Z zaciekawieniem obserwuję bowiem zjawisko zwane kwarantanną, czyli przymusowym czasowym odosobnieniem. Wsłuchuję się w optymistyczne głosy osób, którym ten czas przewartościował życie i pomógł dostrzec, że:
- trzeba doceniać to, co się ma
- można się obejść bez galerii, wyprzedaży, a nawet bez fryzjera
- najtrudniej kochać tych, którzy są najbliżej, zwłaszcza 24h na dobę
- najbardziej tęsknimy za przyziemnymi sprawami jak: spacer czy kawa z przyjacielem
- praca zdalna wcale nie jest taka fajna i wygodna
- odosobnienie jest dobrą lekcją cierpliwości, pokory i wiedzy o sobie
- każdy ma zadatki na masterchefa 🙂
Z tego co zauważyłam, w 100% z obecnej sytuacji cieszą się tylko dzieci – bo szkoły zamknięte – i trudno się dziwić 😉
Zdecydowana większość jednak głośno narzeka na przymusowe siedzenie w domu. Marudzą pewnie wszyscy – młodzi, starzy, biedni, bogaci, szybcy i wściekli, osoby żyjące w wolnych związkach, szybkich związkach… 😛 Trudno przecież wytrzymać tyle czasu w jednym miejscu i do tego jeszcze z tymi samymi osobami non stop! W dużym stopniu to rozumiem – są w życiu skomplikowane sytuacje, trudne charaktery, brak możliwości przystosowania do zamknięcia, ale zwróć uwagę, że jak spada cegła na głowę to też nigdy nie pyta, czy teraz jest akurat dobry moment. Nie chcę ironizować za bardzo, jednak chciałabym się tutaj pochwalić, że ja prowadziłam kwarantannę już zanim to było modne 😛 Nie muszę tu chyba wyjaśniać, co mam na myśli. Po prostu ze względu na chorobę sporą większość życia spędzam w domu. Oczywiście, nikt mi nie zakazał spacerów, wyjazdów ani też pracować w korporacji od 8 do 16, ale mimo to zdecydowałam się (pod presją tajemniczego towarzysza o nazwie SMA) na pracę zdalną, a każda aktywność poza domem jest tylko kroplą w morzu – w porównaniu do większości moich rówieśników.

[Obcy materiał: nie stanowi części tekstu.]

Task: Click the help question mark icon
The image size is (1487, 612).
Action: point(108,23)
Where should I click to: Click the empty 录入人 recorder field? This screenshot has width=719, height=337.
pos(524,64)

Nauczyłam się dzięki temu smakować życie we wszystkich jego odcieniach, doceniać zwykły spacer, rozmowę, kawę… Wzruszać się ludźmi, których dane mi było poznać – bo naprawdę mam szczęście do ludzi! – i ogromnie doceniam, gdy ktoś po ciężkim dniu ma jeszcze siłę zadzwonić czy napisać sms ze zwykłym „co słychać?”
Nie potrzebowałam do tego koronawirusa, ale jeśli Tobie dał on czas i przestrzeń do głębokich refleksji, to może to wariactwo miało jakiś sens? Czasem trzeba usiąść na dupie i przypomnieć sobie, że tego, co najistotniejsze w życiu nie da się kupić, zważyć, zmierzyć. Zatem możemy powiedzieć, że podczas kwarantanny jedziemy na jednym wózku 😉
Chcę tutaj mocno podkreślić, że nie piszę o tym po to, żeby się nad sobą rozczulać. Absolutnie! Zauważ, że kwarantanna to moment, gdy częściej zastanawiamy się nad ulotnością życia i przemijaniem. Tylko odpowiedz sobie szczerze… Boisz się wirusa czy przedwczesnej śmierci? A może dostrzegasz, że nie żyjesz tak jak chcesz, że wiele rzeczy robisz na półgwizdka? Co czujesz, gdy myślisz o śmierci? Strach? Zdziwienie? Lekki dyskomfort? A może robisz bilans zysków i strat, który nie wychodzi zadowalająco? Mnie się wydaje, że im bardziej człowiek boi się śmierci tym bardziej boi się życia i odkłada je na później. Nie bój się. Żyj.
Droga Pani.
Po raz kolejny dziękuję za motywujący wpis. Imponuje mi w jaki sposób radzi sobie Pani z kwarantanną, utrzymać Wróbla w jednym miejscu jest trudne i wbrew jego naturze.. więc szczerze dopinguję. Proszę pamiętać, że słońce jest cudowne, ale żeby zbyt mocno nie spiekło od czasu do czasu potrzebne są chmury i deszcz. Równowaga w przyrodzie i nie tylko musi być.
Moje uszanowanie.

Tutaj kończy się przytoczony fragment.